First Amendment to the Constitution of the United States of America

First Amendment to the Constitution of the United States of America:
Congress shall make no law respecting an establishment of religion, or prohibiting the free exercise thereof; or abridging the freedom of speech, or of the press, or the right of the people peaceably to assemble, and to petition the Government for a redress of grievances.

Monday, July 15, 2013

Asiana's absurd threat to sue TV station for defamation

Asiana Airlines announced this morning that it will sue KTVU, a San Francisco Bay Area television station, for incorrectly reporting the names of the pilots of Asiana Flight 214 that crashed July 6.  A lawsuit would be beyond ridiculous and has no basis in the law.

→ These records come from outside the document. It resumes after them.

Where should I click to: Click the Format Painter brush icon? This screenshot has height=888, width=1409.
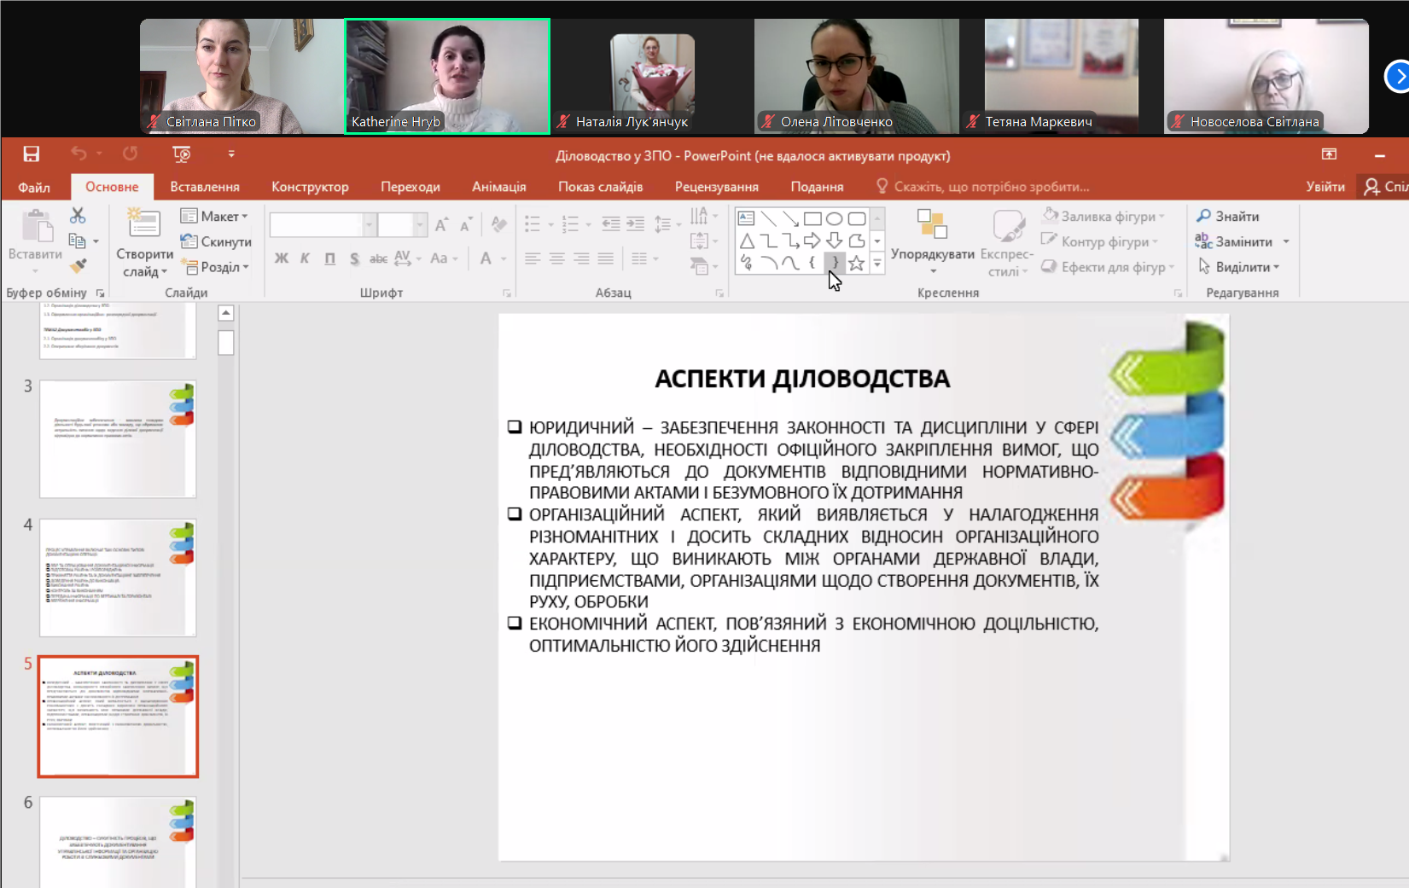(78, 266)
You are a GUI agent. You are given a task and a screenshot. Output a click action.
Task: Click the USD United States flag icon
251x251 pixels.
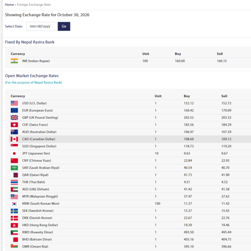tap(14, 103)
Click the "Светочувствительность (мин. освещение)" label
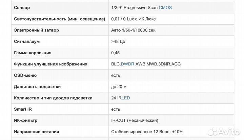This screenshot has width=244, height=140. [x=59, y=19]
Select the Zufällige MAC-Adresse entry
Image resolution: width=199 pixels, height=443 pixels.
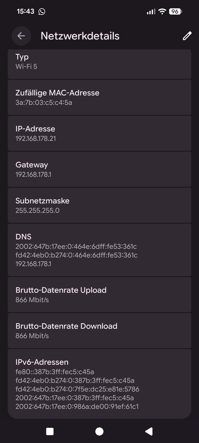click(100, 97)
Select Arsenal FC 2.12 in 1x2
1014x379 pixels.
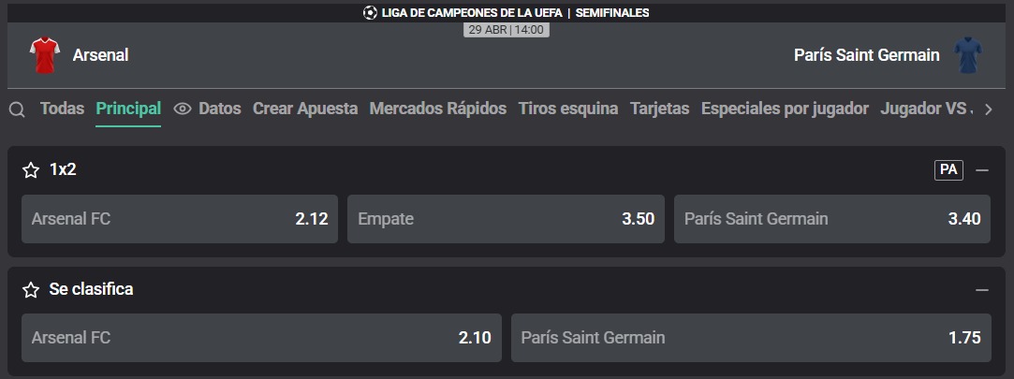(x=180, y=219)
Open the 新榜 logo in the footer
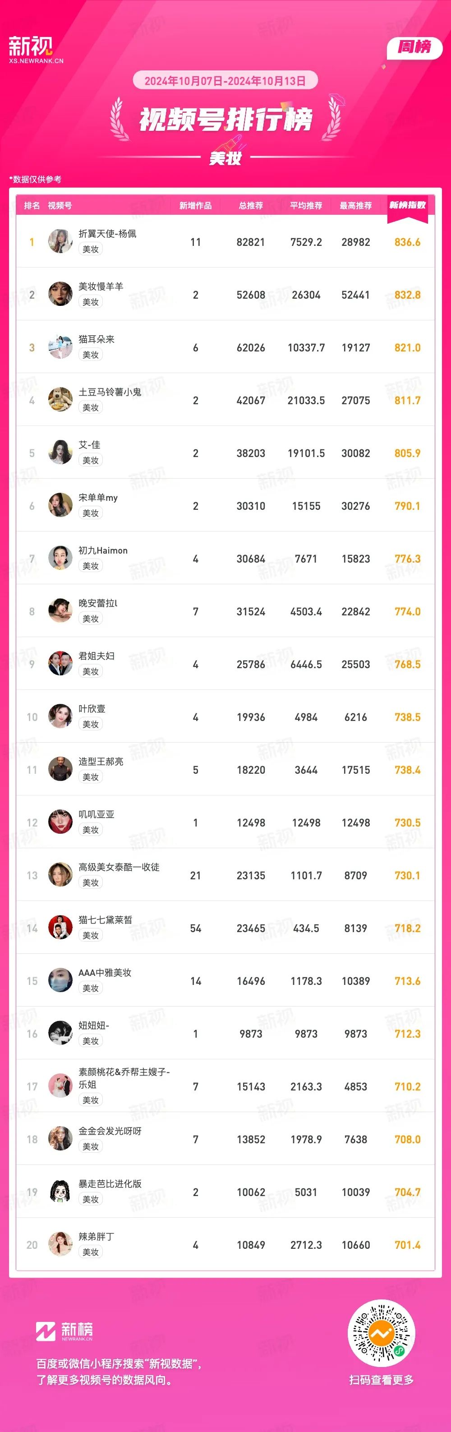The image size is (451, 1432). click(x=64, y=1331)
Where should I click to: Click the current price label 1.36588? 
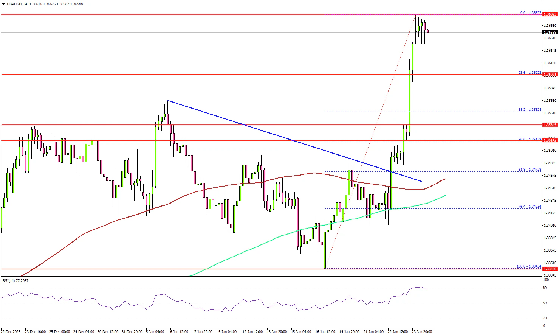click(550, 33)
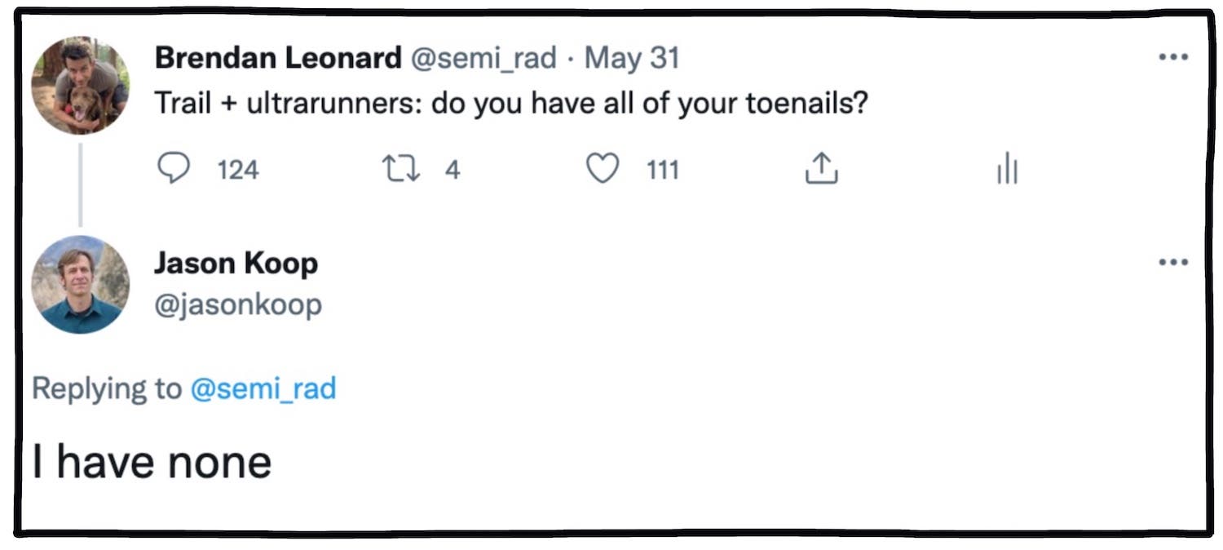Click the "I have none" reply text
Viewport: 1223px width, 550px height.
pos(152,462)
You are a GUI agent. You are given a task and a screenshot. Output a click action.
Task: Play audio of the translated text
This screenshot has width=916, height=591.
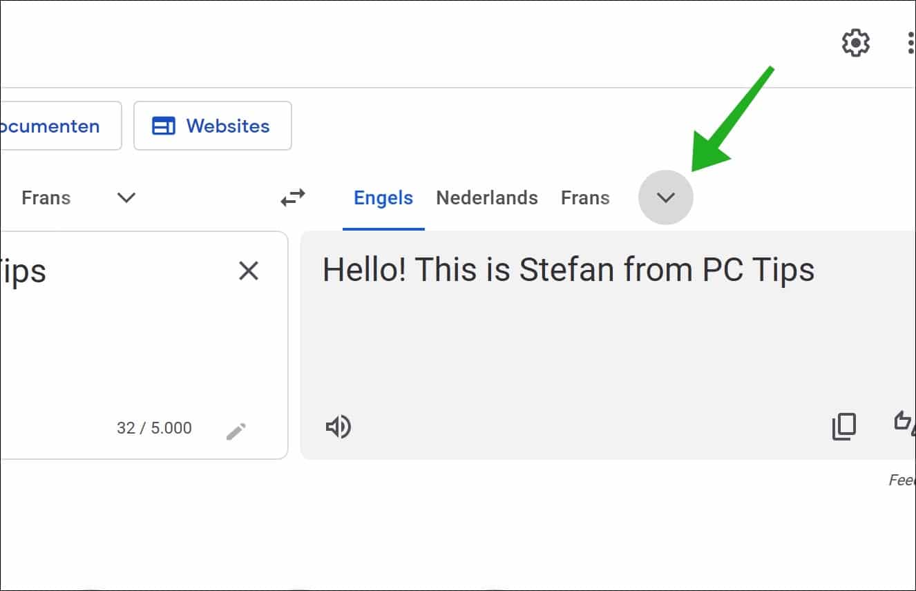[338, 426]
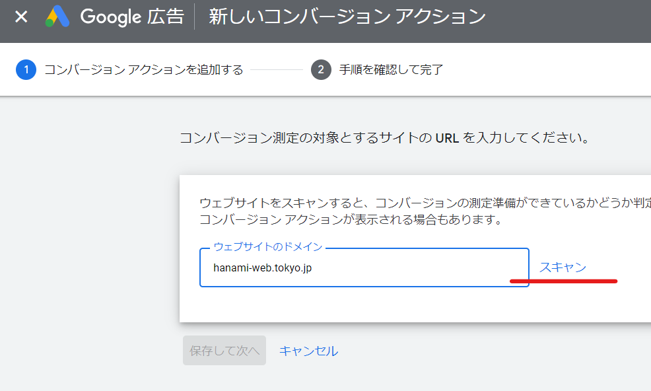Cancel with the キャンセル link
Screen dimensions: 651x391
tap(308, 351)
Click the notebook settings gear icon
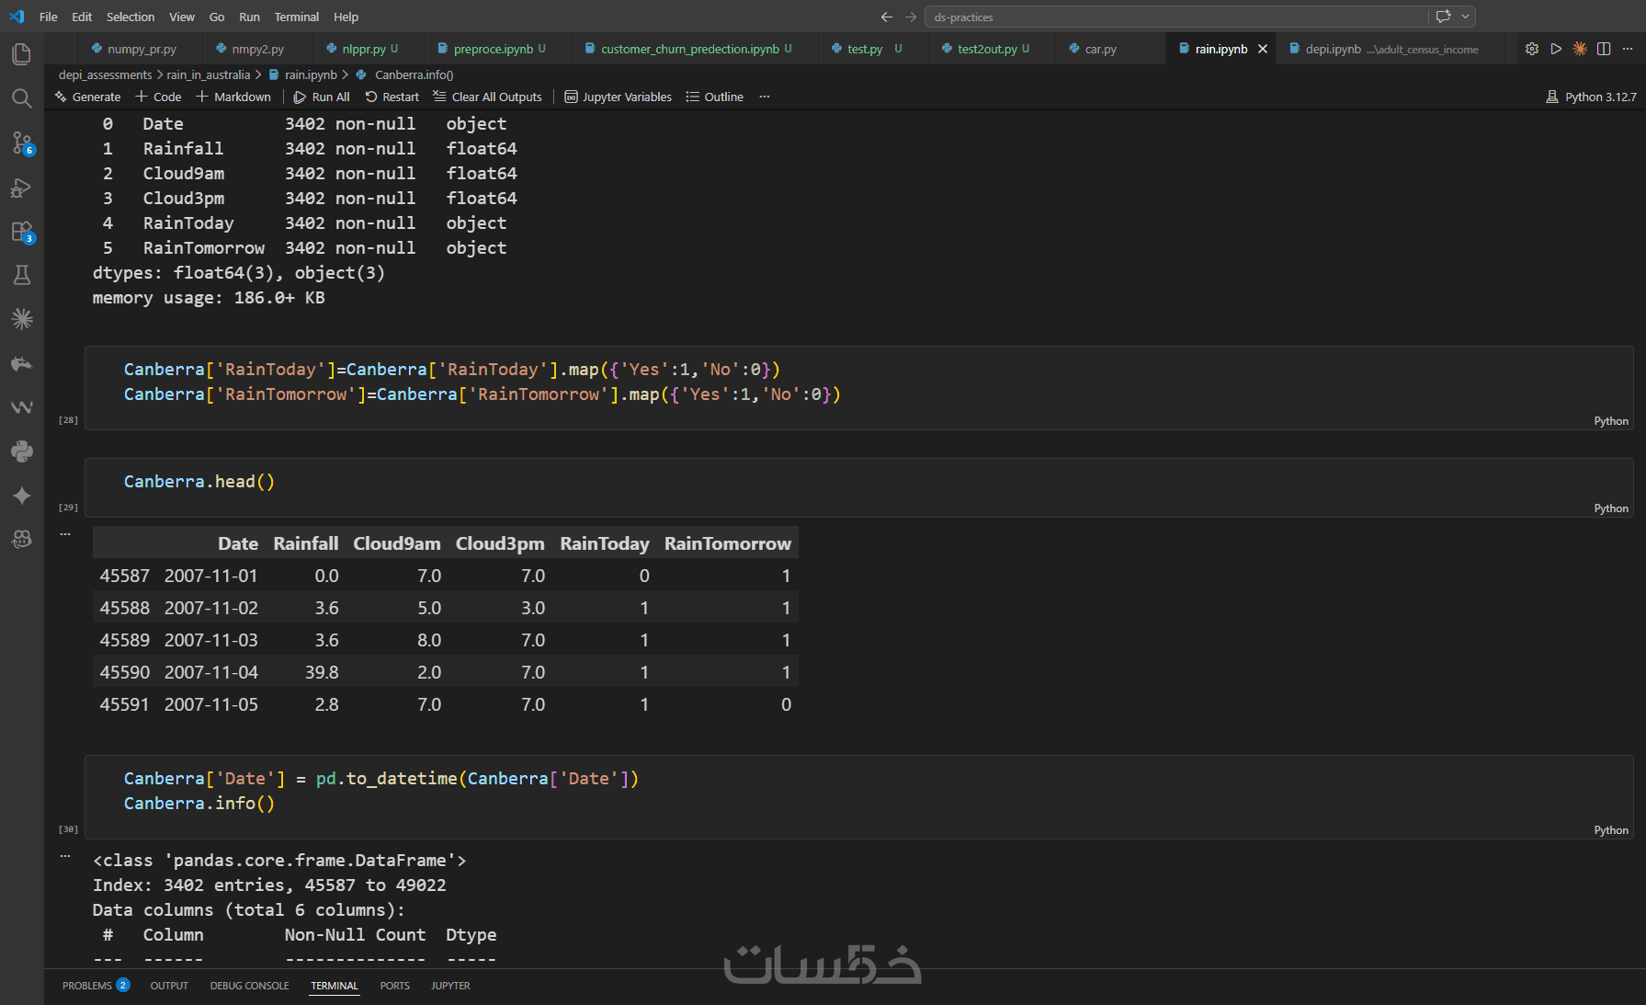Viewport: 1646px width, 1005px height. (1531, 49)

On Friday, July 12, an anchor on KTVU reported, while showing a graphic onscreen, that the names of the pilots on Asiana's Flight 214 were "Sum Ting Wong", "Wi Tu Lo," "Ho Lee Fuk," and "Bang Ding Ow."  It is not clear how KTVU got these fake and offensive names, but they were actually confirmed by an intern at the National Transportation Safety Board (NTSB).  The station and NTSB have already apologized for the error.

Asiana now threatens to sue for defamation, claiming that its reputation was harmed by the broadcast.  Twitter is bursting with comments that carry the same basic theme:  it was the plane crash that hurt your reputation, not KTVU's broadcast.

The names were offensive, and someone was playing a prank, but let me be very clear:  Asiana has no lawsuit here.

First, there is no harm, at least none Asiana would ever be able to show in court.  The broadcast was promptly corrected.  People are not going to stop flying Asiana because it supposedly employs a captain named "Sum Ting Wong," but they may well stop because of a crash landing.  Asiana would have to prove that they suffered harm because of KTVU's broadcast separate and apart from the crash.  No chance that will work.

Second, Asiana -- which is undoubtedly a public figure because, among other things, it advertises extensively and is heavily regulated by governments across the globe -- would have to prove actual malice (i.e., that KTVU knew or had reckless disregard for the truth or falsity of its broadcast).  Asiana will not satisfy that burden, which requires clear and convincing evidence.  KTVU confirmed the names with the NTSB and then promptly corrected the error.  Those two things alone gut any possible showing of actual malice.

Third, a prank is not a statement of fact and a defamation claim requires a statement of fact.

There is more that could be written, but let's wait and see if Asiana follows through on its threat before wasting more time on this nonsense.


  1. First: So instead of being known internationally a tragic, perhaps sympathetic entity. Asiana is now the butt of a joke. Ridiculed. Yes, they had a horrible accident. But which got more coverage? Which will stick in the minds of the general public?

    Second: KTVU "confirmed" the names the first time. Are we really assuming that KTVU is so inept that they couldn't tell what they were putting on the air? That shouldn't have gotten past a Jr. High school student, much less a news agency. Stupidity or Malice? Yes, it might be hard to prove, but you'd force KTVU to argue stupidity and I doubt they'd want to do that.

    Third: Are you saying that KTVU was pulling a prank? I don't think anyone has suggested that. Sure, the information they got was created with the intent of a joke but KTVU was reporting it as a statement of fact. Or do you concede to malice in #2?

    1. Thanks for your comment.

      In response to your first point, I think the crash will stick more in the minds of the public.

      In response to your second and third points, Asiana gets stuck in a bind. It would have to argue that no one reasonably would believe that the names were real. However, it is well-established in the law that a statement that is not reasonably believed to be real/true cannot support a defamation claim.

  2. The reason why Asiana's executive suite might be under the collective and hard-to-say-no-to impression that the KTVU prank is actionable is because, if all of this happened in South Korea (or perhaps if KTVU were found to have any local assets, etc., that the ROK courts could hook into in order to exercise personal jurisdiction over the station), this would not only pave a golden-brick road into civil court for Asiana, it might even form the basis for a criminal complaint as well.

    Korean defamation law is very different from ours. As a jarring example of just how different it can be, the truth is no defense if the defamer knew the damage telling that unpalatable truth would cause. Hustler v. Falwell's logic would never fly there, and "vulgar abuse" isn't necessarily going to be considered "mere." See Kyu Ho Youm, Defamation Law and the Internet in South Korea, 9 Media & Arts L. Rev. 141 (2004).

    1. Thank you for the insights on Korean defamation law and what might be driving the threats of litigation here. Very interesting and helpful to the discussion.